Dopo aver visto il segmento principale che ha chiuso l’ultimo Raw prima di Tables – Ladders and Chairs possiamo dirlo: abbiamo toccato il fondo.

C’era una volta, infatti, il piu grande sport-spettacolo del mondo. Criticato, vituperato, anche deriso: ma i cui echi ci riportavano a fantasie lontane e fanciullesche, ai tempi in cui ammiravamo la complessa semplicità del mondo portato in scena dai vari Hulk Hogan – Ultimate Warrior o, in epoche più recenti, Kurt Angle e HHH. Il mondo della WWE ci circondava, vivevamo momenti felici, fantastici in cui il buono combatteva il boss arrogante di turno o si preoccupava per la sua donna concupita da un rivale cattivo e spietato. Stiamo parlando di uno show che faceva divertire le piu disparate categorie di persone, finendo anche sui telegiornali di altri paesi o nei più grandi talk show americani. Il wrestling era, e tale dovrebbe essere ancora oggi, una favola capace di lasciare a bocca aperta i fan che ancora non dovevano fare i conti con i social media e i vari videogiochi con cui costruirsi una WWE parallela (e probabilmente migliore).

La recita di Steve Austin, Undertaker e altre centinaia di nomi girava il mondo e faceva parlare di sé (nel bene o nel male). Questa gente sulla strada quasi tutto l’anno, noi l’ ammiravamo stupefatti dal salotto di casa bramando prima o poi di vederla almeno una volta dal vivo. C’erano alti e anche bassi, passaggi magari discutibili: però lo spettacolo era senza eguali, caratterizzato da uomini volanti, personaggi “larger than life” e simpatiche macchiette.
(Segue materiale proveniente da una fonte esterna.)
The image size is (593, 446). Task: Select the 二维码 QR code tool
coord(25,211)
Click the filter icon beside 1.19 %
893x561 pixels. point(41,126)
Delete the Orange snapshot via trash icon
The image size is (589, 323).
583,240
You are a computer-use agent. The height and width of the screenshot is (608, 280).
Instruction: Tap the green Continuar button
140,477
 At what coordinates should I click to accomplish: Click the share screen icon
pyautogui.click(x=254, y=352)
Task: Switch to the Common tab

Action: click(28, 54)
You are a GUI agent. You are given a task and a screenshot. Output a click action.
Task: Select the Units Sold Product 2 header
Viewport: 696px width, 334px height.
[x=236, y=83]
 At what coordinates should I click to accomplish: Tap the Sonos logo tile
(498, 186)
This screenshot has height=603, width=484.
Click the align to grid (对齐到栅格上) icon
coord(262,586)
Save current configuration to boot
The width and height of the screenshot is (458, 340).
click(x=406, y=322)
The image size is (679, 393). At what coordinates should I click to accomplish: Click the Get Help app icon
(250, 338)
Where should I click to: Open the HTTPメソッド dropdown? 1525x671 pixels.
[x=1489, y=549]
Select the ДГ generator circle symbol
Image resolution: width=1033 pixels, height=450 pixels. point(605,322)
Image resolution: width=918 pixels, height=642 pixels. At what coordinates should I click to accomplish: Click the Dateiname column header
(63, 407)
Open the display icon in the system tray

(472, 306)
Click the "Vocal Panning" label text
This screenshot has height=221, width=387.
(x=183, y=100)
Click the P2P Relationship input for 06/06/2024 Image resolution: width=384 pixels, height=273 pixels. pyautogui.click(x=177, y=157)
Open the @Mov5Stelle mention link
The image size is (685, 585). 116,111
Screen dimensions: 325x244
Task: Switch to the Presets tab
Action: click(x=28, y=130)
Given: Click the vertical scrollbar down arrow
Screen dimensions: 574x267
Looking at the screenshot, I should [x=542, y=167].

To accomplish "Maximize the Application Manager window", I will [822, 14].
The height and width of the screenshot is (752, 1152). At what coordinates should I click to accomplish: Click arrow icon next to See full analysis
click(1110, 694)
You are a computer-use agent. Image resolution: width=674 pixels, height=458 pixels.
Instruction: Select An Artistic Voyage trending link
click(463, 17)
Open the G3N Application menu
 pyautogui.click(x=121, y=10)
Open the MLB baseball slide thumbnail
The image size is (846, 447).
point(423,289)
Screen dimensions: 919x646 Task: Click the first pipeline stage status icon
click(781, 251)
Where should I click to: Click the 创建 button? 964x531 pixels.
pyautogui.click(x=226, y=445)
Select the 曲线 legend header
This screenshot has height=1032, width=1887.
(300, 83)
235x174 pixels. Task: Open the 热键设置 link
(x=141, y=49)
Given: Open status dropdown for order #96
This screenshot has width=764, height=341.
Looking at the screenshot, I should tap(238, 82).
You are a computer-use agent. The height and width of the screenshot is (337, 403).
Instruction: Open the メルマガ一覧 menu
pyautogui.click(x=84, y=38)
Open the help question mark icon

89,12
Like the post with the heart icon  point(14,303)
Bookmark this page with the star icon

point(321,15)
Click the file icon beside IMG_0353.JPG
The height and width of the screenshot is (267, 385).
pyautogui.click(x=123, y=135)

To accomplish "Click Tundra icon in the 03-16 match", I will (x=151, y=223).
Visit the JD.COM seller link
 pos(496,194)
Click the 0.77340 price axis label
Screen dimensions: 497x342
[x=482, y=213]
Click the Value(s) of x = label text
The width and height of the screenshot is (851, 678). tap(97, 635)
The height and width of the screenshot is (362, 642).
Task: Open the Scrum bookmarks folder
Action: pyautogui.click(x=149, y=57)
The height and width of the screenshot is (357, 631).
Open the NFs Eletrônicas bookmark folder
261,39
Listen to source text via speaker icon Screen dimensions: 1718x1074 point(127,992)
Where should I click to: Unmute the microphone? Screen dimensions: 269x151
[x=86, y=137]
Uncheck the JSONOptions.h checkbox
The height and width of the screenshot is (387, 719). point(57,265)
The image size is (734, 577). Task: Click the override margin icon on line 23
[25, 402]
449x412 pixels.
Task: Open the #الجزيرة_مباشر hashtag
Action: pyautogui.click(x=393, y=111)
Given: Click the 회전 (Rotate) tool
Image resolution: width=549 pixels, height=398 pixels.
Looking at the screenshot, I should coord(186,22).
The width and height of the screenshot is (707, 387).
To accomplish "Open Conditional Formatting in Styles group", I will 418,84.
Eddie Gilbert combatteva contro un orso, Jimmy Snuka volava da una gabbia lasciandoci a bocca aperta, e Macho Man con la sua voce da rocker c’ipnotizzava ad ogni intervista. Tutti loro però vivevano per l’applauso degli spettatori e, probabilmente, anche per il sorriso dei bambini.  Ebbene si, c’era una volta il vero wrestling.

Una disciplina antichissima, che però ora sta veramente vivendo il suo periodo più buio e che ho quasi paura potrebbe sparire per sempre. Il mondo si è evoluto, la crisi non risparmia nessuno.. etc:
tutte frasi fatte ma che, ahimè, rispecchiano l’attuale realtà di una disciplina che fatica ad incollare al teleschermo anche il più incallito ed acritico dei fan. Sul nostro amato wrestling c’è sempre stata una gogna mediatica davvero ingiustificabile, un attacco continuo che ha bistrattato grandi campioni con il solo obiettivo di screditarli e farli apparire ridicoli. Il wrestling però è sempre sopravvissuto e si è reinventato.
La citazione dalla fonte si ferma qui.